To assess the consistency of effects across the cohorts, a meta-analysis was performed with METASOFT (http://genetics.cs.ucla.edu/meta/) based on inverse-variance-weighted effect size. Heterogeneity across studies was assessed using the Cochran’s Q statistic (Q test P < 0.05) and I2 heterogeneity index55. A fixed-effects model was applied for those SNPs without evidence of heterogeneity (Cochran’s Q test P  >  0.05), and a random-effects model was applied for SNPs displaying heterogeneity of effects between studies (Cochran’s Q test P  ≤  0.05). The significance threshold for the meta-analyses was estimated based on the Bonferroni correction (0.05/3 = 0.017)56.

The statistical power of the studies was estimated with the Power Calculator for Genetic Studies 2006 (CaTS) software (Tables S1 and S2) (http://www.sph.umich.edu/csg/abecasis/CaTS/)57.

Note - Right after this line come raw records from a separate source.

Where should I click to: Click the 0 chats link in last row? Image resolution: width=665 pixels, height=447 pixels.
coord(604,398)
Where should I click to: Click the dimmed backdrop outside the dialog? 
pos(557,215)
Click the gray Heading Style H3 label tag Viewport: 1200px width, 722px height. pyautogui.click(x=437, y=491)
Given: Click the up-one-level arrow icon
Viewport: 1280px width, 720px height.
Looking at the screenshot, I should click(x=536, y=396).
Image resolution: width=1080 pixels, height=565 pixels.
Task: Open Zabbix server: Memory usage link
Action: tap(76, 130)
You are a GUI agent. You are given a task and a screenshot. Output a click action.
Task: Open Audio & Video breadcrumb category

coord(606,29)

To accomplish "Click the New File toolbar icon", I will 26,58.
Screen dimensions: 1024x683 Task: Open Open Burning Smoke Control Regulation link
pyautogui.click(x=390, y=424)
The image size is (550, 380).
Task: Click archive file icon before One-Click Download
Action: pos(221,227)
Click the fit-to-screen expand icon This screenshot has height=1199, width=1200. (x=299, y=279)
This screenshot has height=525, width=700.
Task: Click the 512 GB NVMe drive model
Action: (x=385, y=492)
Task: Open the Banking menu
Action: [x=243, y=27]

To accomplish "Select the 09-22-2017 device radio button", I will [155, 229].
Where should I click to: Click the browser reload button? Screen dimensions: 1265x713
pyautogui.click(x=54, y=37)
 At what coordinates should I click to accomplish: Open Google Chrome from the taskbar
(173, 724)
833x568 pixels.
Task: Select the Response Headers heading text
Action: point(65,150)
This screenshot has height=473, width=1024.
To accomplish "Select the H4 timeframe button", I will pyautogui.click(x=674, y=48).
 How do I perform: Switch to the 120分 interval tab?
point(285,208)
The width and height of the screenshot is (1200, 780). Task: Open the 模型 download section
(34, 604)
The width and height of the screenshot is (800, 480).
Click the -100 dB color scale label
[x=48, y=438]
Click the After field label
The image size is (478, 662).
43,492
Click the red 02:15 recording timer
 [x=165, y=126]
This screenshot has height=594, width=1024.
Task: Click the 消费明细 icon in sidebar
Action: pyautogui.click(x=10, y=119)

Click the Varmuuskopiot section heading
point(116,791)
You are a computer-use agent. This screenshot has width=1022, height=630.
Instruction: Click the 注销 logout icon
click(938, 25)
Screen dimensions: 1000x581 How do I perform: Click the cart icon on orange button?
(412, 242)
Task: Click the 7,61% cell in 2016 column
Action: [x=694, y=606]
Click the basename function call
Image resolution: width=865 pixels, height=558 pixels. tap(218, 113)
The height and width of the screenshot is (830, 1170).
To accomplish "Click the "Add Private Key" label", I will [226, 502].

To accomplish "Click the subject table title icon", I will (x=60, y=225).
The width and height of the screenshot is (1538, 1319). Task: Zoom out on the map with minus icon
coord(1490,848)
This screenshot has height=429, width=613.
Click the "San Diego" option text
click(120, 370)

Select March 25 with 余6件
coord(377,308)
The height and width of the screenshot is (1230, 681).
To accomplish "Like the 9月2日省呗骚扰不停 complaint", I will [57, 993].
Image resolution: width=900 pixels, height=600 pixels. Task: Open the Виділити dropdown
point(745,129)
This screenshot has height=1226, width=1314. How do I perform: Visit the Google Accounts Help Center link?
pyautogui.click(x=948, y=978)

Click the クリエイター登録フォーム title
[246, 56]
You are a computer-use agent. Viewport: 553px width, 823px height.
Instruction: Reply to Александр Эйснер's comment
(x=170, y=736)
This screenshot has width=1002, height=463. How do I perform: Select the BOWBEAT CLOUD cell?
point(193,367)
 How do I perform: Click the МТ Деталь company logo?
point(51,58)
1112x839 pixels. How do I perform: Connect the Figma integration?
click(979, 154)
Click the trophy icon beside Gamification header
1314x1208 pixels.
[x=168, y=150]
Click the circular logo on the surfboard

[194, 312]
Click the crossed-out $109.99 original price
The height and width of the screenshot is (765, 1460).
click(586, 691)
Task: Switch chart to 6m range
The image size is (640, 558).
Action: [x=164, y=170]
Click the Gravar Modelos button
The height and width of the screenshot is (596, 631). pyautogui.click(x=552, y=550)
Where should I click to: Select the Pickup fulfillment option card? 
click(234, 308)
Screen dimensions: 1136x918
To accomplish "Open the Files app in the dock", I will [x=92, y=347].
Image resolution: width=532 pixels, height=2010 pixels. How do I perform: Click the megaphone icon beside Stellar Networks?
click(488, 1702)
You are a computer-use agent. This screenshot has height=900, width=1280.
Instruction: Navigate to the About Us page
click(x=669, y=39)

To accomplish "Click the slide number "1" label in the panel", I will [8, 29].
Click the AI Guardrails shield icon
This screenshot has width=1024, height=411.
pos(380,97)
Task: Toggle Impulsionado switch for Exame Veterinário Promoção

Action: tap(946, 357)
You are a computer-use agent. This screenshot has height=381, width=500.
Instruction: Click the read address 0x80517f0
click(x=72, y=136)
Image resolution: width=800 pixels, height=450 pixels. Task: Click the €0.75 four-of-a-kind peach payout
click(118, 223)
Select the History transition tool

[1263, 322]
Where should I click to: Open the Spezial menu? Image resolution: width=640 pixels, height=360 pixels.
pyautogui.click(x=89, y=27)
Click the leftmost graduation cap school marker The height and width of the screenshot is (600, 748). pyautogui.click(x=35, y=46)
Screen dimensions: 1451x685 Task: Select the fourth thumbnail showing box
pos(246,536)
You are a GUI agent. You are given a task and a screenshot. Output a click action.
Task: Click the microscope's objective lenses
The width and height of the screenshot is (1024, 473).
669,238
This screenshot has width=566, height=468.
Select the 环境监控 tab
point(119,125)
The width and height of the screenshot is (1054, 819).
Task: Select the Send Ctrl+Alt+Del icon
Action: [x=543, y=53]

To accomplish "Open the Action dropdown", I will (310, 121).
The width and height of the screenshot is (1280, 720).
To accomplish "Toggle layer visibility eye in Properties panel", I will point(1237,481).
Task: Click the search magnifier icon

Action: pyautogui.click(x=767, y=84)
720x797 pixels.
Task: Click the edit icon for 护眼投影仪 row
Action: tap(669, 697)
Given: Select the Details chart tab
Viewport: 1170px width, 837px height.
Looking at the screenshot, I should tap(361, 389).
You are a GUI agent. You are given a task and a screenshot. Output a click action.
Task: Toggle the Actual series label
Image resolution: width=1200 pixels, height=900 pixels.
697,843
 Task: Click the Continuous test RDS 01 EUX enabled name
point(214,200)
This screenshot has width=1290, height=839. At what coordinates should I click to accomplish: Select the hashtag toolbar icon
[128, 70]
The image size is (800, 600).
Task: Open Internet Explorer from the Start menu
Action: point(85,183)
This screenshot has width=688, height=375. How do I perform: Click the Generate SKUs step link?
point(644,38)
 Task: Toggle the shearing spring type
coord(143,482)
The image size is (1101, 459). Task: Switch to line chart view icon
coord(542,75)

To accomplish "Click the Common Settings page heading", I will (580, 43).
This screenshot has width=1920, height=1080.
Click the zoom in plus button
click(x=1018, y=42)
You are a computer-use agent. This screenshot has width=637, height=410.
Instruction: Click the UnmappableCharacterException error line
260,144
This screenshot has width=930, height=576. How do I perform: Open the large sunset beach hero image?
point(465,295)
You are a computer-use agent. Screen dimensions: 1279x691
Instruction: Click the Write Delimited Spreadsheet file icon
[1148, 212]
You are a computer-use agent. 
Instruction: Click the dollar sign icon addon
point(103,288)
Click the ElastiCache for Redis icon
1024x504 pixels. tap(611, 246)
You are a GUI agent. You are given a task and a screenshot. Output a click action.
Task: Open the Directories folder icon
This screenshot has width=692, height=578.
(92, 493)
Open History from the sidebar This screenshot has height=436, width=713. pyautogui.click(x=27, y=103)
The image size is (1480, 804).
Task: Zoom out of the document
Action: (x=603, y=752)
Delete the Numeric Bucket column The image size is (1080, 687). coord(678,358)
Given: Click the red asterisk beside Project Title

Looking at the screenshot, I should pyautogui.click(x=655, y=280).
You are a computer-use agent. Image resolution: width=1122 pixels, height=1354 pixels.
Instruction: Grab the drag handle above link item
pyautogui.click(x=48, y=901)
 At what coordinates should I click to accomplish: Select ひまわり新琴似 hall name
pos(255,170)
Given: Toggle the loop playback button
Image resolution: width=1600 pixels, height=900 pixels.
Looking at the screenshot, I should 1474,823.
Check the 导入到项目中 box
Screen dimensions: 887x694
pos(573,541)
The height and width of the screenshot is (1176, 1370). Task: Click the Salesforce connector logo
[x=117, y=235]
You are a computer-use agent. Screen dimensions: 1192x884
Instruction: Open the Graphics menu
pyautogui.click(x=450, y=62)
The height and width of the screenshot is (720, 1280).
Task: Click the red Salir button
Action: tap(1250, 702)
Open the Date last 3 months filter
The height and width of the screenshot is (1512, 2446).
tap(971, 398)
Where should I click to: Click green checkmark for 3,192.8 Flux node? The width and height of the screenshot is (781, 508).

In silico functional characterization of IL17A gene variants

Evaluation of functionality of the statistically significant associated SNP with Chagas disease, was performed with the online software HaploReg v4.158. (https://pubs.broadinstitute.org/mammals/haploreg/ haploreg.php) based on empirical data from the ENCODE project (http://www.genome.gov/encode/). Specifically, we focused our attention on experiments performed on blood in the American population. Moreover, updated information related to expression Quantitative Trait Loci (eQTL) were inspected for IL17A rs2275913 and for SNPs in high LD (R2  ≥  0.8) (Table 5).